Allow ingesting artifacts from failed security jobs
won't do
On February 28, 2024, we have decided not to do this work. Allow security reports to be read for pipelines... (&12876 - closed) and security reports are behaving as expected.
Some users intentionally fail the pipeline to block the merge request from being merged. This is not a best practice, instead, we encourage users to use security policies so that the right approvers are required to review vulnerabilities for the merge request to merge.
Problem to solve
Some users are purposefully setting security jobs with a failing exit code if any vulnerabilities are detected so their pipeline fails. Some also want vulnerabilities in the failed job to still show up in the MR and pipeline so they can be assessed and any corrective action taken. In the past, it was still possible to ingest findings from these failed jobs, as long as the artifact was produced successfully. However, the behavior was changed to ignore findings from all failed security jobs. The reason is to reduce uncertainty as we cannot tell the difference between job artifacts that are parsable but do not contain all vulnerabilities from a scan versus those that do.

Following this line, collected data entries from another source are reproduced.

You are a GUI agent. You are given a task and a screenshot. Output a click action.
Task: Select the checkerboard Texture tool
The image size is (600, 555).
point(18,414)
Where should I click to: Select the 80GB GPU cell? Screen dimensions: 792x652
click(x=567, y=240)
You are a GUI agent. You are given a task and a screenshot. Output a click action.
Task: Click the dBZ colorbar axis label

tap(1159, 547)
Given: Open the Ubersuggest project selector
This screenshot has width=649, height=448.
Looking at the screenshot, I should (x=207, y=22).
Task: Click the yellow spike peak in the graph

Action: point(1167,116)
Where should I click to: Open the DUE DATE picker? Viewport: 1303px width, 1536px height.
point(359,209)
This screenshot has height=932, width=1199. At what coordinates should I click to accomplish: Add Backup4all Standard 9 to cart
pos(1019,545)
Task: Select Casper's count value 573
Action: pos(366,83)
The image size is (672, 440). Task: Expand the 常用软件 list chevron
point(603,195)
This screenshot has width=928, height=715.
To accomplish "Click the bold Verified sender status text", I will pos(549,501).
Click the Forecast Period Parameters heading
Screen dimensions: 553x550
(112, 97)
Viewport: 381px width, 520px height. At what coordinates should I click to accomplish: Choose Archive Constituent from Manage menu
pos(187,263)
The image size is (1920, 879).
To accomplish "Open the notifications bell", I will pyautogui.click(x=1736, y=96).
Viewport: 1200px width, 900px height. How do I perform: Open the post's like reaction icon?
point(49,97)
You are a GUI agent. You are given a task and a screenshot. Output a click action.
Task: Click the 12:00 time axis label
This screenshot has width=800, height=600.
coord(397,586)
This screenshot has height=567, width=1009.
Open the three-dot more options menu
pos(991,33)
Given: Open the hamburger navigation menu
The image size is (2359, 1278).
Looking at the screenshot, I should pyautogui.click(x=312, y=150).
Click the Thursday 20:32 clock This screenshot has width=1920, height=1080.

With this change, any users who relied on security jobs failing to block subsequent pipeline actions could not longer do so. The only options now are to leverage other product features.
Purpose
This issue is to gather feedback and solicit input from anyone currently relying on failed security jobs that still output complete report artifacts. It will discuss options to restore same or similar functionality as well as merits or drawbacks.
Possible options
New CI configuration option
We could introduce the ability to configure pipelines so that valid artifacts are used even from security jobs that fail.
Warning on the pipeline security tab
Show a warning message on the "pipeline security tab" that results are included from a failed job. This might mean we would have to revert the behavior to allow artifacts from failed jobs or introduce a new configuration as above.
Documentation or training on in-product alteratives
- Use dependent jobs.
- Set a conditional on the deploy job based on the security report findings. In the deploy job, download the report(s), parse, and exit 1 if any findings exist.
- Use Security approval rules in MRs. This will prevent merging code from feature branches when new vulnerabilities are detected.